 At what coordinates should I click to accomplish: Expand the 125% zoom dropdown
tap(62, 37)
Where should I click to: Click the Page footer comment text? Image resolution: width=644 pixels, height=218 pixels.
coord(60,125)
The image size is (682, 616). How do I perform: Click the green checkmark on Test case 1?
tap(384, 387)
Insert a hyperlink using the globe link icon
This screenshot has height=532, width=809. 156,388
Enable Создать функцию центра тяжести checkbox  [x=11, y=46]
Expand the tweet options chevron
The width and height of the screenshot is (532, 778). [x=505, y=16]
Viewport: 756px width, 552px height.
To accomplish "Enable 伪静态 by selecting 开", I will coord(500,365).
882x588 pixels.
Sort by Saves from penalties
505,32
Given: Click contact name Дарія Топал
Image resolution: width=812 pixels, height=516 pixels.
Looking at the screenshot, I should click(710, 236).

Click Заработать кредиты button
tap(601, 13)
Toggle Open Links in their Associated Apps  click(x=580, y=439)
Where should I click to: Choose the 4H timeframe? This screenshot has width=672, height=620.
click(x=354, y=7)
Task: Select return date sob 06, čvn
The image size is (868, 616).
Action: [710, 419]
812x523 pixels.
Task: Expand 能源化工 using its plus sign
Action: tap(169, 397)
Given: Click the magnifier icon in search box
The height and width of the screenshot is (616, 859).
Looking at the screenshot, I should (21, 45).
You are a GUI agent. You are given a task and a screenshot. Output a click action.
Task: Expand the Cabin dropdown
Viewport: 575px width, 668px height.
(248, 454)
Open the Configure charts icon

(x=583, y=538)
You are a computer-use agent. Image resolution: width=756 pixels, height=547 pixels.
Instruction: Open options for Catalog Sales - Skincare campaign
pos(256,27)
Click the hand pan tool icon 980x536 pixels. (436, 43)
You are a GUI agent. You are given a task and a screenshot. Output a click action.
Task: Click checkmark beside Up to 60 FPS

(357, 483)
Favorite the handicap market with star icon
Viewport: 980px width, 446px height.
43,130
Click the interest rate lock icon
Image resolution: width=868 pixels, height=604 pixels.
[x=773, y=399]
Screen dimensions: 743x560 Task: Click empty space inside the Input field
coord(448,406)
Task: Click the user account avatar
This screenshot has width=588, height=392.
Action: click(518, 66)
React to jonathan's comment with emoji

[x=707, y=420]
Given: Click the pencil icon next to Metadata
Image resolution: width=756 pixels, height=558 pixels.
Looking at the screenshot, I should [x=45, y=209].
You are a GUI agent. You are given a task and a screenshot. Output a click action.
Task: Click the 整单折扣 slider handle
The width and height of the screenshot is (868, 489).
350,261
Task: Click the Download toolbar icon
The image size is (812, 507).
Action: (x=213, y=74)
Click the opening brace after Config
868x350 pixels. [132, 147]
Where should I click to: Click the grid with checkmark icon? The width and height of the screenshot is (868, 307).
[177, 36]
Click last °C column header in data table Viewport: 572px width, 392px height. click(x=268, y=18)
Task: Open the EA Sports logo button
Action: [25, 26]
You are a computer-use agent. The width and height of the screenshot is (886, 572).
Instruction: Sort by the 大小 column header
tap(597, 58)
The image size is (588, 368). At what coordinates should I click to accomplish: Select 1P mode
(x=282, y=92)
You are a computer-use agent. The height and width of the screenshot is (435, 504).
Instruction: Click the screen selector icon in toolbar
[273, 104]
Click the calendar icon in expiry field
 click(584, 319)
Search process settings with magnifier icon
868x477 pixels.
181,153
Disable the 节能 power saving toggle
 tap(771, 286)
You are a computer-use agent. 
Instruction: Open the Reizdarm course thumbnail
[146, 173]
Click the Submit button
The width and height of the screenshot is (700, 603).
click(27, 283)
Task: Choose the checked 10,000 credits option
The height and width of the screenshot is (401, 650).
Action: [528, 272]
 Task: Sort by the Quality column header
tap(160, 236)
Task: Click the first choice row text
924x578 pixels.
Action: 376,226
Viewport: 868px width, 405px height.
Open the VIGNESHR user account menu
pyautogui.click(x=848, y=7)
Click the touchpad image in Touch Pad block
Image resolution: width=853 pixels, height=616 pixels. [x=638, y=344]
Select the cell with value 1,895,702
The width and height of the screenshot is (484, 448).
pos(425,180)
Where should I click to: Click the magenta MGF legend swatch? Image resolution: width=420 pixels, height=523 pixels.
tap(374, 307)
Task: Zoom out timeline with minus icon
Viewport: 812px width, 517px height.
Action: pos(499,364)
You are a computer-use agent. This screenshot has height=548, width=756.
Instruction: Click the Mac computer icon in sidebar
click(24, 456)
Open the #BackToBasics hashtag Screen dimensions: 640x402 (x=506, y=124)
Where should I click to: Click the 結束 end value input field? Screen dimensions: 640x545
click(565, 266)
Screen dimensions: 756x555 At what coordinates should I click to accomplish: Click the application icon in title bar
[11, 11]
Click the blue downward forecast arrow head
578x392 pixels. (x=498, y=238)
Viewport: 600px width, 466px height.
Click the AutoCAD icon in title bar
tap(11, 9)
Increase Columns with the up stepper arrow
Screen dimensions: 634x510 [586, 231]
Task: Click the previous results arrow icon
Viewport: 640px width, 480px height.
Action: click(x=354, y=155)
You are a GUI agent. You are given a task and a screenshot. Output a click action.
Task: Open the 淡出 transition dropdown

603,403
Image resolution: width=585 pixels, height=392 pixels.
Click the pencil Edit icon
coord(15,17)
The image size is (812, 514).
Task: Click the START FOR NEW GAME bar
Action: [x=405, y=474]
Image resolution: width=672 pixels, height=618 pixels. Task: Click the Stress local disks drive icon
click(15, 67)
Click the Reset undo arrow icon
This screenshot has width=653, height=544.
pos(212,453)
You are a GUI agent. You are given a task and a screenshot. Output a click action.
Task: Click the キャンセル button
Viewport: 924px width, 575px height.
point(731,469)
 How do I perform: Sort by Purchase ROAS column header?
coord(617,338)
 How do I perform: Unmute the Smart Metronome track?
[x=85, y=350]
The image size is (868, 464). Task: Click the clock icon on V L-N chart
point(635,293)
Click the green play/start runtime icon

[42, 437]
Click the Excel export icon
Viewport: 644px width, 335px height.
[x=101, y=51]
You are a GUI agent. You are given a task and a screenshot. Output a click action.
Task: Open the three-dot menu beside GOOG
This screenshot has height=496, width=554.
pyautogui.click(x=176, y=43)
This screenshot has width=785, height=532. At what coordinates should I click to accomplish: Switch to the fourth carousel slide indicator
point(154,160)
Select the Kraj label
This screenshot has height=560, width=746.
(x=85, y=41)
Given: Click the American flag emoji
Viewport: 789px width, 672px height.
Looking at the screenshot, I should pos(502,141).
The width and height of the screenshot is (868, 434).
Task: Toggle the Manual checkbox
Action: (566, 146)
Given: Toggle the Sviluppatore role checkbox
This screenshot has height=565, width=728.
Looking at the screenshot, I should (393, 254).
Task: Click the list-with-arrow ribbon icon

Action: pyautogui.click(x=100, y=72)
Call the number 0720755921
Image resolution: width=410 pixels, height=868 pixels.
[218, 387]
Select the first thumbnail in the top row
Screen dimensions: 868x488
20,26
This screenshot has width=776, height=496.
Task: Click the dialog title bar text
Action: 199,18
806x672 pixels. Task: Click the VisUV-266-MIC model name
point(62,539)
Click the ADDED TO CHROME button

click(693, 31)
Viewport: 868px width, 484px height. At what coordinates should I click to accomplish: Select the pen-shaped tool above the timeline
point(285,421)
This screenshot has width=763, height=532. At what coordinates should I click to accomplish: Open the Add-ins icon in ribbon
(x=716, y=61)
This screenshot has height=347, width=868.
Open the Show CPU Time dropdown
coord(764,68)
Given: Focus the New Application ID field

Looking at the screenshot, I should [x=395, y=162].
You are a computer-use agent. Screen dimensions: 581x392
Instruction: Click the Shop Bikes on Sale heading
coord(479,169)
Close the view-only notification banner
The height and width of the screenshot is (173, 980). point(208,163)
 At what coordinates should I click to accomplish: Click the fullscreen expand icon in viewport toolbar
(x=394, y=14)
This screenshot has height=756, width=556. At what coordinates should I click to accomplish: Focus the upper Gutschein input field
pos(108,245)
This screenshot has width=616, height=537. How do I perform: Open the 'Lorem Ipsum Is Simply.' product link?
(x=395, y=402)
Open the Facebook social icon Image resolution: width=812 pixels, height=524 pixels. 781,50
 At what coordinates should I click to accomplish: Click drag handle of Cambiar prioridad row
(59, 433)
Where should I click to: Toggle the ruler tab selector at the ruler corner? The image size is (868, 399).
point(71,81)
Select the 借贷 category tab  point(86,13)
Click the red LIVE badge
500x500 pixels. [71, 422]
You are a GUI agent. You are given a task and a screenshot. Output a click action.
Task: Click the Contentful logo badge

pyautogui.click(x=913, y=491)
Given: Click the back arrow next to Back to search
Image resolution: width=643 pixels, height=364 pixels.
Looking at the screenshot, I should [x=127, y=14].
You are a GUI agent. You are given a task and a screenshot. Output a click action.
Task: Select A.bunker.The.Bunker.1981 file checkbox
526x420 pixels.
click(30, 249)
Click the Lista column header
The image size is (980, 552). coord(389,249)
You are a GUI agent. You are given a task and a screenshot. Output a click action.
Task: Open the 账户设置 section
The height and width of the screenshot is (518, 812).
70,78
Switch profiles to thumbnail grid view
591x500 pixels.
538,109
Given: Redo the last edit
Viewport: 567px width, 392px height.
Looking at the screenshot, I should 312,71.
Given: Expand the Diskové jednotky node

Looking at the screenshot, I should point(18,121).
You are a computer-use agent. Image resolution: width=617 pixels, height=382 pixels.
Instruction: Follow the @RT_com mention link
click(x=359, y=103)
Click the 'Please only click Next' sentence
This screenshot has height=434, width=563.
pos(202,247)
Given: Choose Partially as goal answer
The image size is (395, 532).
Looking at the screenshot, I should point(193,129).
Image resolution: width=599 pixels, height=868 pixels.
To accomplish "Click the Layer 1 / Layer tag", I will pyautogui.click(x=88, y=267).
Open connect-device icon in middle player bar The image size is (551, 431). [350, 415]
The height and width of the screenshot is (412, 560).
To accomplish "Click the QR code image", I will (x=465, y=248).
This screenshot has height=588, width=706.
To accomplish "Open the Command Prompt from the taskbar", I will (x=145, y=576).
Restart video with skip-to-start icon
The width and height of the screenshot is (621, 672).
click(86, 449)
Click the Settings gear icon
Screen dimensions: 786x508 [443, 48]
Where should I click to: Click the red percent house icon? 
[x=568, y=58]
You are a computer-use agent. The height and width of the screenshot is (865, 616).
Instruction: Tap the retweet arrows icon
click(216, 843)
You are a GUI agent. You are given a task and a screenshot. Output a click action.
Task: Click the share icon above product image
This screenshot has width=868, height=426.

■ ■ ■

Task goal =
Scan the material above for "first". Copy every line where it appears.

Answer section =
Task: Click the first choice row text
Select the first thumbnail in the top row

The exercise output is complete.